Kata dia, saat ini masyarakat mesti menghadapi dua situasi rumit. Di satu sisi, masyarakat berhadapan dengan kondisi alam ekstrim akibat kemarau panjang.
“Di sisi lain, masyarakat mau bercocok tanam demi memenuhi kebutuhan hidup. Salah satu caranya dengan membakar lahan. Nah, ini kami fasilitasi dan berdiskusi agar mendapat solusi terbaik,” tambahnya.
Sementara Kabid Perlindungan, Sumber Daya Alam dan Ekosistem pada Dinas Kehutanan (Dishut) Kalsel, Pantja Satata memaparkan UU Nomor 32 tahun 2009 dari Kementerian Lingkungan Hidup dan Kehutanan (LHK).
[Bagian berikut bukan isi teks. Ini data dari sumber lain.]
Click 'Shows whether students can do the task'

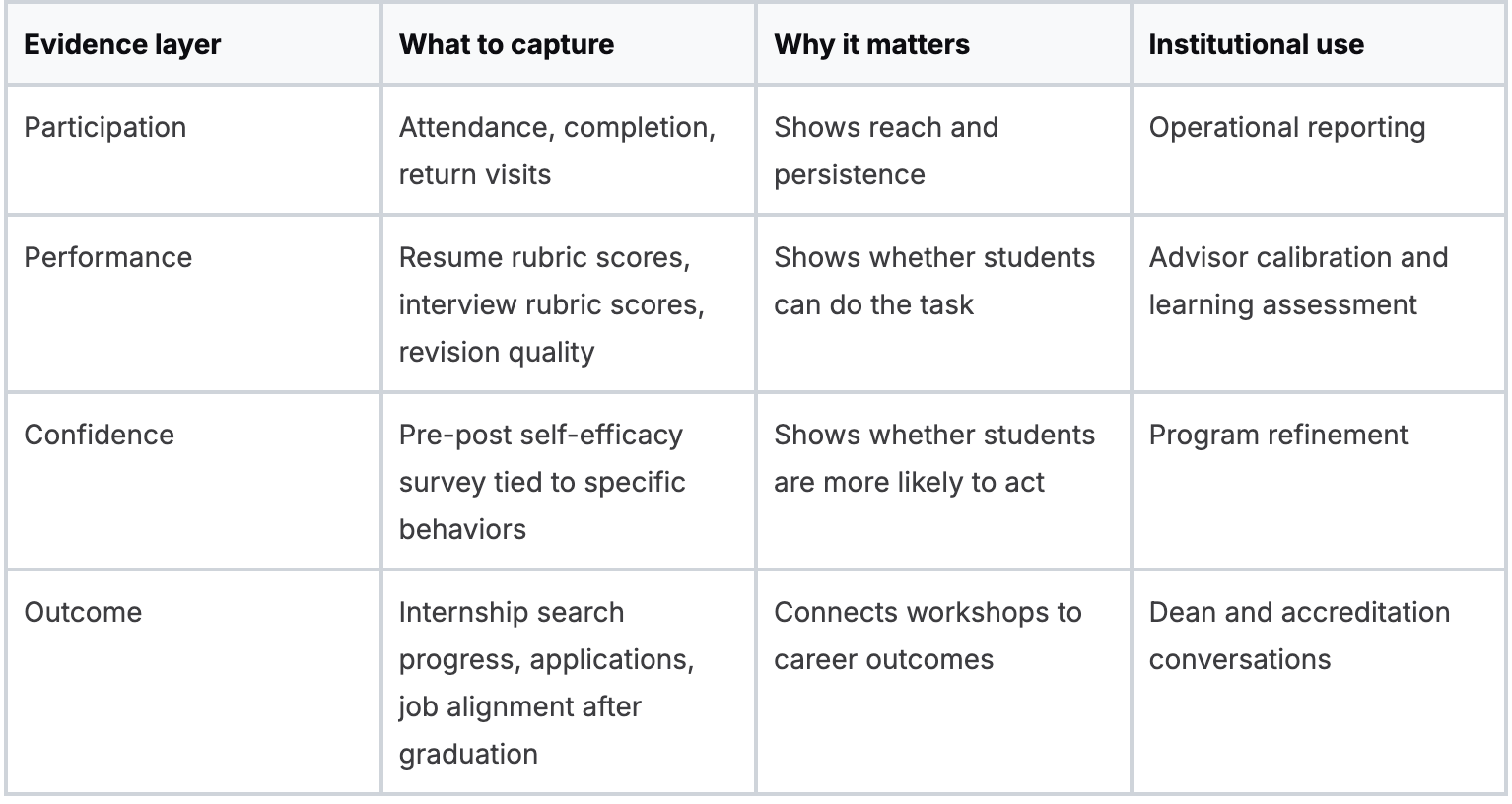point(933,281)
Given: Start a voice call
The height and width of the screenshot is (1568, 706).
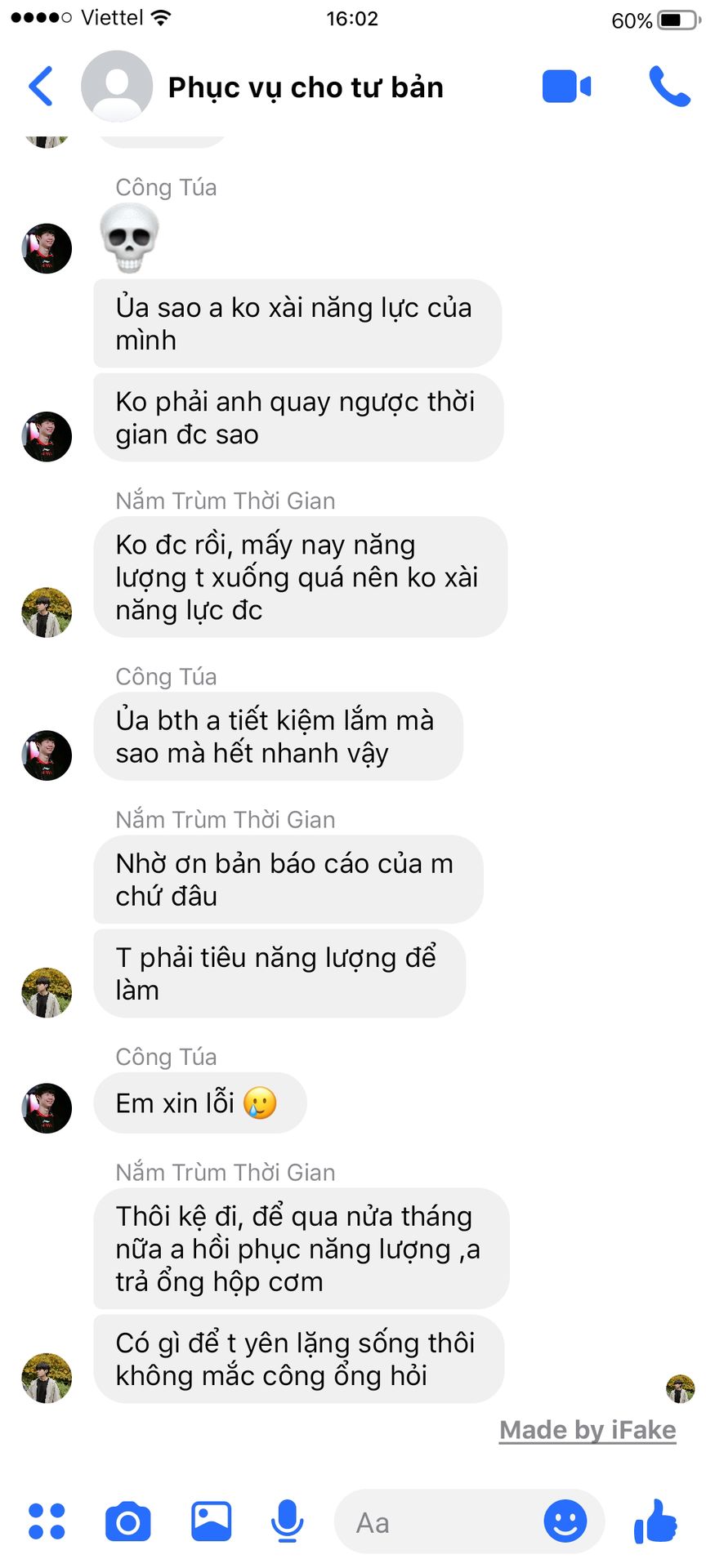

Di sana ia menyebut, pembukaan lahan ini boleh saja. Asal diawasi. Jangan sampai melebar dan menjalar sehingga mengakibatkan kebakaran hebat.
“Tinggal bagaimana di lapangan saja. Jika diawasi, pasti tak mudah menjalar ke mana-mana,” katanya.
Menurut dia, kondisi geografis di pegunungan Meratus kaya dengan mineral. Artinya, mudah padam.
“Berbeda hal dengan dataran rendah seperti lahan gambut,” imbuhnya.
“Yang penting adalah pengawasannya. Bahkan, sudah ada produk undang-undangnya dari pusat yang mengatur itu,” pungkasnya.